— BEGIN —

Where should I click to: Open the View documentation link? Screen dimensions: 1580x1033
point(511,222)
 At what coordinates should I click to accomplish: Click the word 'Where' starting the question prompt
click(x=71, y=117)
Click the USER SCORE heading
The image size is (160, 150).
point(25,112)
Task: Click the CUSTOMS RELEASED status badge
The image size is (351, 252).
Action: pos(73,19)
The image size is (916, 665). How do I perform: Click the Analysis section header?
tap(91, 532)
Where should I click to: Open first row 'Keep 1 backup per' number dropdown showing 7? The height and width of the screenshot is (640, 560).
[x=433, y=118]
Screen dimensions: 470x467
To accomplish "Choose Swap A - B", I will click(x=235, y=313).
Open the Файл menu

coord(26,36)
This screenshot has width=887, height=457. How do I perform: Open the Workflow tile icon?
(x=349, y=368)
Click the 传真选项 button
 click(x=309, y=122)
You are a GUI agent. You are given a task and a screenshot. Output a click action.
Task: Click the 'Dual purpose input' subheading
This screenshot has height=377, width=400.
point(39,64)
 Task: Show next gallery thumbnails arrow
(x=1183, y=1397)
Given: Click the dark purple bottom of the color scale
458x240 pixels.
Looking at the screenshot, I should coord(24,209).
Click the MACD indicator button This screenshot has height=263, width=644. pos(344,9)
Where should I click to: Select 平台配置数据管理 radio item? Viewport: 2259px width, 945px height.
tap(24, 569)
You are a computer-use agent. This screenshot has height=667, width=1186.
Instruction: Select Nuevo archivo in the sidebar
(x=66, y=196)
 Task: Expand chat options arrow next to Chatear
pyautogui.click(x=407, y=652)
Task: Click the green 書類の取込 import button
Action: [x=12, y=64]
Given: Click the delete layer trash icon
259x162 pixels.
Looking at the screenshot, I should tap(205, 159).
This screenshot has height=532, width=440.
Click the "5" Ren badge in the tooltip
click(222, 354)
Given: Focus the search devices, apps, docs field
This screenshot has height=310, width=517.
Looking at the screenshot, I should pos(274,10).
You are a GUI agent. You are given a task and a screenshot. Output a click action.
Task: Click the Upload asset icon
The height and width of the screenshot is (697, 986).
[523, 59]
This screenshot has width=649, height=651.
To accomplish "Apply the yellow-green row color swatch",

— END —

Convert the records above into a Markdown table with the columns Number and Line, giving each line of the records its own numbered row and leaving out blank lines.

# EXPECTED ANSWER
| Number | Line |
|---|---|
| 1 | Where should I click to: Open the View documentation link? Screen dimensions: 1580x1033 |
| 2 | point(511,222) |
| 3 |  At what coordinates should I click to accomplish: Click the word 'Where' starting the question prompt |
| 4 | click(x=71, y=117) |
| 5 | Click the USER SCORE heading |
| 6 | The image size is (160, 150). |
| 7 | point(25,112) |
| 8 | Task: Click the CUSTOMS RELEASED status badge |
| 9 | The image size is (351, 252). |
| 10 | Action: pos(73,19) |
| 11 | The image size is (916, 665). How do I perform: Click the Analysis section header? |
| 12 | tap(91, 532) |
| 13 | Where should I click to: Open first row 'Keep 1 backup per' number dropdown showing 7? The height and width of the screenshot is (640, 560). |
| 14 | [x=433, y=118] |
| 15 | Screen dimensions: 470x467 |
| 16 | To accomplish "Choose Swap A - B", I will click(x=235, y=313). |
| 17 | Open the Файл menu |
| 18 | coord(26,36) |
| 19 | This screenshot has width=887, height=457. How do I perform: Open the Workflow tile icon? |
| 20 | (x=349, y=368) |
| 21 | Click the 传真选项 button |
| 22 |  click(x=309, y=122) |
| 23 | You are a GUI agent. You are given a task and a screenshot. Output a click action. |
| 24 | Task: Click the 'Dual purpose input' subheading |
| 25 | This screenshot has height=377, width=400. |
| 26 | point(39,64) |
| 27 |  Task: Show next gallery thumbnails arrow |
| 28 | (x=1183, y=1397) |
| 29 | Given: Click the dark purple bottom of the color scale |
| 30 | 458x240 pixels. |
| 31 | Looking at the screenshot, I should coord(24,209). |
| 32 | Click the MACD indicator button This screenshot has height=263, width=644. pos(344,9) |
| 33 | Where should I click to: Select 平台配置数据管理 radio item? Viewport: 2259px width, 945px height. |
| 34 | tap(24, 569) |
| 35 | You are a computer-use agent. This screenshot has height=667, width=1186. |
| 36 | Instruction: Select Nuevo archivo in the sidebar |
| 37 | (x=66, y=196) |
| 38 |  Task: Expand chat options arrow next to Chatear |
| 39 | pyautogui.click(x=407, y=652) |
| 40 | Task: Click the green 書類の取込 import button |
| 41 | Action: [x=12, y=64] |
| 42 | Given: Click the delete layer trash icon |
| 43 | 259x162 pixels. |
| 44 | Looking at the screenshot, I should tap(205, 159). |
| 45 | This screenshot has height=532, width=440. |
| 46 | Click the "5" Ren badge in the tooltip |
| 47 | click(222, 354) |
| 48 | Given: Focus the search devices, apps, docs field |
| 49 | This screenshot has height=310, width=517. |
| 50 | Looking at the screenshot, I should pos(274,10). |
| 51 | You are a GUI agent. You are given a task and a screenshot. Output a click action. |
| 52 | Task: Click the Upload asset icon |
| 53 | The height and width of the screenshot is (697, 986). |
| 54 | [523, 59] |
| 55 | This screenshot has width=649, height=651. |
| 56 | To accomplish "Apply the yellow-green row color swatch", |